Cervical cancer has been recognized as preventable cancer due to a long pre-invasion period, availability of appropriate screening programs, and effective treatment of primary lesions (6). However, according to the statistics, it is indicated that more than 10% of cancers occur in women who have not been screened for the past 5 years (7). A Pap smear is a simple cytological test in the screening and diagnosis of cervical cancer and its precancerous lesion and should be performed every 3 years in sexually active women of the reproductive age (8); however, despite the simple screening, few women participate in this preventive program (9). Individuals' low level of health literacy is an important reason for their non-participation in screening programs (10).
According to the WHO's definition of health literacy, Kafami et al. (2012) referred to cognitive and social skills indicating individual motivation and ability to have access, understand, and use information in a way that preserves and promotes their health. In another definition, health literacy encompasses a set of reading, listening, analyzing, decision-making, and ability to apply these skills in health situations that are not necessarily related to years of education or general ability to read (11).
Health literacy is now recognized as a critical important index of health care outcomes and costs. The health care system requires high health literacy (12). Therefore, health literacy is more than just the ability to read books or pamphlets and other writing materials. According to the Health Literacy Committee of the Medical Association, health literacy is a public concern about individual and environmental health promotion, disease prevention and early screening, continuity of health care, and policymaking. Given the importance of health literacy role in the enhancement of social health, studies in this regard require special attention reflecting health systems' perception of the importance of health literacy impact on the utilization pattern of health services (13).
Some studies have been conducted on health literacy and its association with cancer, such as prevalent women cancers, breast cancer, and cancer screening behaviors. These studies have reported a low level of health literacy regarding the types of cancers (14-16). However, a study conducted by Bazaz et al. (2019) on the relationship between health literacy and cervical cancer in Ahvaz, Iran, indicated the low level of health literacy among women (17).
Therefore, the results of studies showed a high prevalence of cervical cancer in developing countries, its increasing trend in Iran, role of screening methods in the early diagnosis of this cancer and its mortality, importance of health literacy in this regard, and increasing risk factors for cervical cancer. In addition, considering that there has been no study carried out on cervical cancer literacy and its contributing factors in Yazd, Iran, the present study aimed to determine cervical cancer literacy in women referring to the health centers of Yazd province in 2018.
Materials and Methods
The present study was a cross-sectional study conducted on 800 women referring to the health centers of Yazd, the capital of Yazd province located in the center of Iran, in 2018.
For the calculation of the sample size, the mean value of health literacy as 97.9±12.7 (17) with a confidence interval of 95%, error of 0.9%, and loss factor of 5% was obtained.
Sampling was carried out using a stratified random method; accordingly, all 64 health centers of Yazd were considered the strata and included in the study, and then sampling was performed considering the proportion of the population in each health center.

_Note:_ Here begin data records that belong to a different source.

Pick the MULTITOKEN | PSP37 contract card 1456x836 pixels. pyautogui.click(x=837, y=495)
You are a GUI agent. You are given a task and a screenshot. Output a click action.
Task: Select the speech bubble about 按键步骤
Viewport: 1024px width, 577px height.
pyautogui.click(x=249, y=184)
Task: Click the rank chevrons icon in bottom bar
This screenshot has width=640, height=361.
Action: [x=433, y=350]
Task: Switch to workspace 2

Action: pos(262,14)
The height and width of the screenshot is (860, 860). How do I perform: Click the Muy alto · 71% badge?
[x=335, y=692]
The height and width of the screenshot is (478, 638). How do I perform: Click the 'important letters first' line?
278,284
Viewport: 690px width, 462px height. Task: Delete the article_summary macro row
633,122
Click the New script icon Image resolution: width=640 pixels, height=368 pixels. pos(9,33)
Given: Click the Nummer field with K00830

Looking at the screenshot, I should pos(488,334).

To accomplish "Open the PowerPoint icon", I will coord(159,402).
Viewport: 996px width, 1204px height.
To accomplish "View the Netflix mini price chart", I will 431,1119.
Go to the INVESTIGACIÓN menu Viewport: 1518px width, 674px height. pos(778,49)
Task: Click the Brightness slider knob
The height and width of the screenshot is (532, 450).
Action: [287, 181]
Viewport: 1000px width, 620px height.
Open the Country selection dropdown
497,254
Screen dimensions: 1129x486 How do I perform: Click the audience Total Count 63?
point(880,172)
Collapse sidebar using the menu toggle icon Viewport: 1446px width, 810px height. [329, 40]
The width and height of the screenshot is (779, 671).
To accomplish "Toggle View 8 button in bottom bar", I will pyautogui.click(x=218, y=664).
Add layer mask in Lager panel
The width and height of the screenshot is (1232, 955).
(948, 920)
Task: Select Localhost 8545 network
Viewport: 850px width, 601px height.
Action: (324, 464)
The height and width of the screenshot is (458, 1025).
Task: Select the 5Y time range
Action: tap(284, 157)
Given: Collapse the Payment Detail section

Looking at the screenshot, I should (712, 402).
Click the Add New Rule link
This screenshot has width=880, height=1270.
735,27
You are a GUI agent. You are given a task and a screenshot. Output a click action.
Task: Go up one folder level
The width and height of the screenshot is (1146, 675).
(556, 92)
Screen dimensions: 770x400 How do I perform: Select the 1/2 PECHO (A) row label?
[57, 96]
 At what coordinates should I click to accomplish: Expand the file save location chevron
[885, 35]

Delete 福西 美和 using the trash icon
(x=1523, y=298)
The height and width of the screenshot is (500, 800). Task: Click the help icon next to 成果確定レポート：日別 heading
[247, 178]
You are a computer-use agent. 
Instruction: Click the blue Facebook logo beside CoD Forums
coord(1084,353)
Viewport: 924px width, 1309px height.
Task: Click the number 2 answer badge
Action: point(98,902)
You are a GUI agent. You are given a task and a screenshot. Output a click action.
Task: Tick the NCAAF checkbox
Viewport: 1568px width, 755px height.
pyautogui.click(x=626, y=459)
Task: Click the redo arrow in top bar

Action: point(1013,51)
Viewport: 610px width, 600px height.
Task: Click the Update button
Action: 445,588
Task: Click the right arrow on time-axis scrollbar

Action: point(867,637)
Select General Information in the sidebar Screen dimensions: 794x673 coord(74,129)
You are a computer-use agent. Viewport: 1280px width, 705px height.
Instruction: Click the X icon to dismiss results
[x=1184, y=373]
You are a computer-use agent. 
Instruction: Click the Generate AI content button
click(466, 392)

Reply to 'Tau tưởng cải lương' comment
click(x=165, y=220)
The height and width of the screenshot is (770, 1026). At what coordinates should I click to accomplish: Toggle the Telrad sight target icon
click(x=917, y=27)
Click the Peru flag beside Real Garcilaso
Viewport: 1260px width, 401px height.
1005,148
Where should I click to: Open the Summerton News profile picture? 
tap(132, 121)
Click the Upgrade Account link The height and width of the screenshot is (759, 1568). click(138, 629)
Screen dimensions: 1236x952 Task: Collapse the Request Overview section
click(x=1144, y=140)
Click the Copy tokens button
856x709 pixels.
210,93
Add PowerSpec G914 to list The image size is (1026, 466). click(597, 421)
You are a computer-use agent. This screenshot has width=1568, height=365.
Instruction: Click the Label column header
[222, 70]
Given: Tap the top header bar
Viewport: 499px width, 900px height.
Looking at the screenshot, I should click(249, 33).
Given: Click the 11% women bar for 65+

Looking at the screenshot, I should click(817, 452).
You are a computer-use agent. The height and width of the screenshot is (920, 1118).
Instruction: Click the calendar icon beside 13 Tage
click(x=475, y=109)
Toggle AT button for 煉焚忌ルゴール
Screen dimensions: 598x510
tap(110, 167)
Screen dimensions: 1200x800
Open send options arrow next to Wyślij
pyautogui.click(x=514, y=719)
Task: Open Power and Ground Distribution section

Due to a lack of sampling frame for the referred patients, systematic random sampling was conducted as every woman with an even appointment number was selected and invited to the study.
The inclusion criteria of the present study were the Iranian women of the reproductive age and middle-aged women (age range: 20-59 years) referring to the health centers of Yazd. Literacy (i.e., reading and writing), completion of the questionnaire, and no history of cancer were also other inclusion criteria of the current study.
In the present study, a researcher-made questionnaire developed by Bazaz et al. was used to collect data (17). The questionnaire consisted of two parts, namely demographic characteristics and health literacy items. The first part contained demographic information such as age, educational level, employment status, socioeconomic status, marriage duration, fertility date, family history of cancer, use of media (e.g., time spent on watching television), internet search, and counseling.
The second part of the questionnaire evaluated cervical cancer literacy according to various aspects of health literacy with 27 items based on a 5-point Likert scale, including always, often, sometimes, rarely, and never. The items included 5 questions of accessibility skill (score range: 5-25), 4 questions of reading skill (score range: 4-20), 5 questions of understanding skill (score range: 5-25), 5 questions of assessment skill (score range: 5-25), and 8 questions of decision-making skill and information use (score range: 8-40). In addition, total scores of health literacy ranged from 27 to 135. The content validity ratio (CVR=1) and reliability (α=0.706) of the questionnaire were confirmed in a study carried out by Bazaz et al. (17). After the calculation of the participants' scores of the questionnaire, the subjects were categorized into three groups of limited (scores of less than 99), average (scores of between 99 and 106), and adequate (scores of higher than 107) literacy (17).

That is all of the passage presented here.